Along those lines, I got a kick out of this tongue-in-cheek proposal from gcbma, a blog regular, that he claims will both save the housing market and the economy at the same time.
An honest to God twofer if there ever was one.
It's modeled on cash for clunkers, which, as well all know, has made the American auto industry the envy of the world once again - well maybe the Third World, but who's counting.
As you recall, that visionary government stimulus program doled out cash for consumers to trade in their old gas guzzlers for scrap and buy brand new fuel efficient Japanese cars.
Well how about cash for fixer-uppers. You agree to buy a new, energy efficient home. Then Uncle Sam will give you cash for your old, carbon belching hut and bulldoze it!

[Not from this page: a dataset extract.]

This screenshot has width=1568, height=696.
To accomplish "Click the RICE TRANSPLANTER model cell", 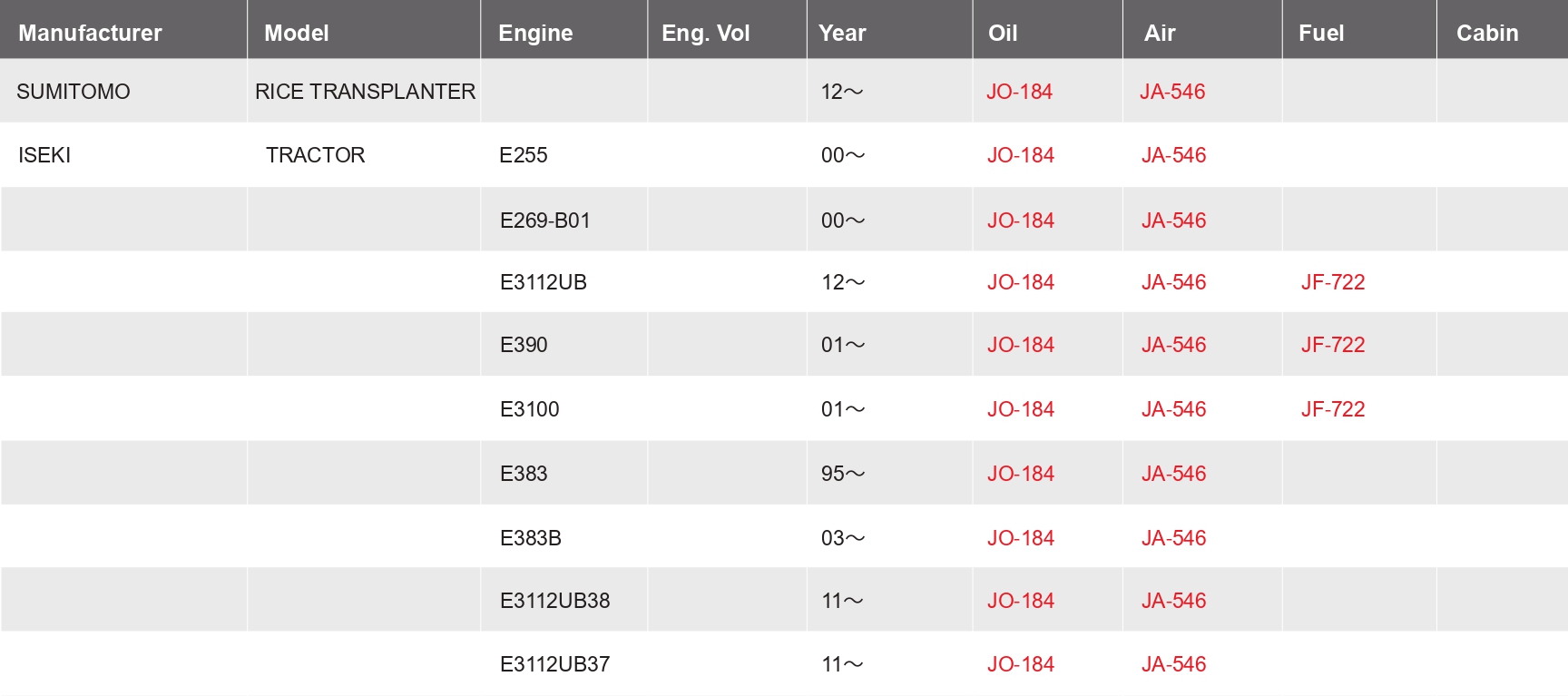I will point(365,92).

It harks back to one of the proudest moments of economic development in American history - urban renewal - when the government had the guts to start bulldozing older, inefficient commercial and residential buildings left over from the 19th century.
I mean, what is there not to admire about the glittering glory of Charles River Park, which stands proudly atop the once derelict West End, or all those neat and orderly 1950s era surface parking lots that replaced ugly old storefronts and apartment blocks in industrial towns like Haverhill?
Well this will be urban renewal the way it should have been done if it weren't for all those selfish preservationists and general, all-around complainers. We can say bye, bye to all those greedy, energy hogs out there, from post-war ranches, capes and colonials to hopelessly outdated Victorians.
Just think what this will mean for the planet!
Anyway, without any further buildup, here's gcbma's proposal for saving the housing market as we know it.
"If you really want to drive up house prices, here's a modest proposal, patterned on the "successful" of the Cash for Clunkers program. For those with no mortgages, the Fed offers to buy your old house at some low fixed price if you buy a newer, more efficient one; the Fed then bulldozes your old house, thereby permanently reducing supply. Home prices are permanently increased, instead of temporarily inflated. As a windfall, unemployment is reduced, because of the need to build new houses, solving a big problem in the economy. If prices get too high for people to afford, we just raise the income levels of the subsidy program, and Uncle Sam (er, uh, your tax-paying friends, neighbors, and co-workers) will pick up the tab."
Of course, it's all in great fun. But as the housing market and the economy get funkier by the day, who knows what may come out of Washington?